Chocolate Spot Disease of Faba Bean




Faba bean is also known as broad bean, is one of the earliest domesticated food legumes in the world, probably in the late Neolithic period. Cultivated faba bean is mainly used as human food in developing countries and animal feed in industrialized countries.
          Chocolate spot is the most important disease of faba beans. This disease can be managed through an integrated approach including careful paddock selection, the use of resistant varieties and strategic use of foliar fungicides. Symptoms are varied and range from small spots on the leaves to complete blackening of the entire plant. Leaves are the main part of the plant affected but under favorable conditions for the disease, it also spreads to stems, flowers and pods.

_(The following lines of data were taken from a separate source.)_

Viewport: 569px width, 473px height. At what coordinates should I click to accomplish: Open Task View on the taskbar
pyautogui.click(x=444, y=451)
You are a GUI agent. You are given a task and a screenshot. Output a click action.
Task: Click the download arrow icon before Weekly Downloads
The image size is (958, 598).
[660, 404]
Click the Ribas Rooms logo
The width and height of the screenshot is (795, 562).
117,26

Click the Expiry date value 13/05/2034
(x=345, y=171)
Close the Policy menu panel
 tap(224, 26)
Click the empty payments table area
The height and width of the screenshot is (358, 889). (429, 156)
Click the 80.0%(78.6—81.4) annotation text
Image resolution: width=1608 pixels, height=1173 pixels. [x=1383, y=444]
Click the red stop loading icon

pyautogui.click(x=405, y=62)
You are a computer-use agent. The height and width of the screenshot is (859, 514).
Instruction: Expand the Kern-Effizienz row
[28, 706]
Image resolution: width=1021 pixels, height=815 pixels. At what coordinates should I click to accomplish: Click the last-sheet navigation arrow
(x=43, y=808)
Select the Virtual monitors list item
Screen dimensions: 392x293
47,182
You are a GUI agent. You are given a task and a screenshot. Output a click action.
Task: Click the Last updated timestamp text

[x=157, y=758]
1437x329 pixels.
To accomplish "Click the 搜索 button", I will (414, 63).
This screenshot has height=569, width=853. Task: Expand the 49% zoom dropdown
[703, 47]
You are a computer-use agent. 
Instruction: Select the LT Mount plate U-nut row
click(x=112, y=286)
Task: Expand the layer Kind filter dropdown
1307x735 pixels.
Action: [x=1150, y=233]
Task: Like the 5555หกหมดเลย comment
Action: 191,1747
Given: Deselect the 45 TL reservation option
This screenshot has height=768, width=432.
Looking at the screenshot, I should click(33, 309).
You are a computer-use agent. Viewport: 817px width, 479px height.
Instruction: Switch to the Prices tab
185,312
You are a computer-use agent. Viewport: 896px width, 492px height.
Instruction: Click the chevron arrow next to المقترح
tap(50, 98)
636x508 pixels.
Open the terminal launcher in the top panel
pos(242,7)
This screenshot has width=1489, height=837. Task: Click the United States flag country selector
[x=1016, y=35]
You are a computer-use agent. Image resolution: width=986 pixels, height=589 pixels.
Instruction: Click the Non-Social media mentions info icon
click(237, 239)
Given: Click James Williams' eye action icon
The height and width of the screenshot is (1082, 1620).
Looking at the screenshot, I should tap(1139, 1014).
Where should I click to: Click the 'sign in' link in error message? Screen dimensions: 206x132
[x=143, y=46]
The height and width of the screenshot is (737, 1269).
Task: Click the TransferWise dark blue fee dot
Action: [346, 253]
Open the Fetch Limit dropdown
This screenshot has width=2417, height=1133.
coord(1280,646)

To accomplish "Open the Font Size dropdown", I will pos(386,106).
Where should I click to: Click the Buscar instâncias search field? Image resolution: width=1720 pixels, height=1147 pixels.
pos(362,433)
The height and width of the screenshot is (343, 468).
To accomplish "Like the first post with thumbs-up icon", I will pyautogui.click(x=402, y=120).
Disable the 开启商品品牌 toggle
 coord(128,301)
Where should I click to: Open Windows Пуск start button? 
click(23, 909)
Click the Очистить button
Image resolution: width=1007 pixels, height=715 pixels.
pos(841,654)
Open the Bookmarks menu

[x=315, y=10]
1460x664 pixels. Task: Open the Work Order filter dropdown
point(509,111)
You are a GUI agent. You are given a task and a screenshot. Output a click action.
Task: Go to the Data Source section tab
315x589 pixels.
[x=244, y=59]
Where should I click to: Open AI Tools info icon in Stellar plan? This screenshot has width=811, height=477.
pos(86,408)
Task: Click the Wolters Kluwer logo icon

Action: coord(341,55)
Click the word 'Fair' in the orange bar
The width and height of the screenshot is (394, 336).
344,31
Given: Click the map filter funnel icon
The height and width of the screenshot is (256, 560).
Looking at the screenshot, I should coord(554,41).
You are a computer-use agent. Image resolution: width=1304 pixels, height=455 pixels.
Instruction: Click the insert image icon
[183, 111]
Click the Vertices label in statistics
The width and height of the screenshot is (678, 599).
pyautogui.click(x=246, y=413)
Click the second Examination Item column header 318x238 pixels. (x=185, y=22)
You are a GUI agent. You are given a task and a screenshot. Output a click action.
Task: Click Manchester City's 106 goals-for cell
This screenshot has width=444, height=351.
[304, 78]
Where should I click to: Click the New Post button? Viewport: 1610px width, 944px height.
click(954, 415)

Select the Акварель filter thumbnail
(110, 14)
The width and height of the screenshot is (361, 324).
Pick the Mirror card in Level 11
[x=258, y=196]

          Chocolate spot, caused by Botrytis fabae and Botrytis cinerea, can survive either as sclerotic in the soil or on crop debris, in infected seed, or plants. Previously unaffected areas the disease developed by the sowing of infected seed. Initially infection usually occurs when spores formed on old bean trash are carried by wind into new crops. These spores may move long distances. Once the disease becomes established it rapidly spreads within a crop, and within 4-5 days, the infection spores can be formed on infected tissue and spread the disease throughout the plant.
The fungus is most aggressive it occurs mainly under cool, humid conditions, particularly at flowering time. Environmental conditions mainly determine the severity of a chocolate spot disease. The optimum conditions are temperatures between 15 and 22°C with at least 90 per cent relative humidity.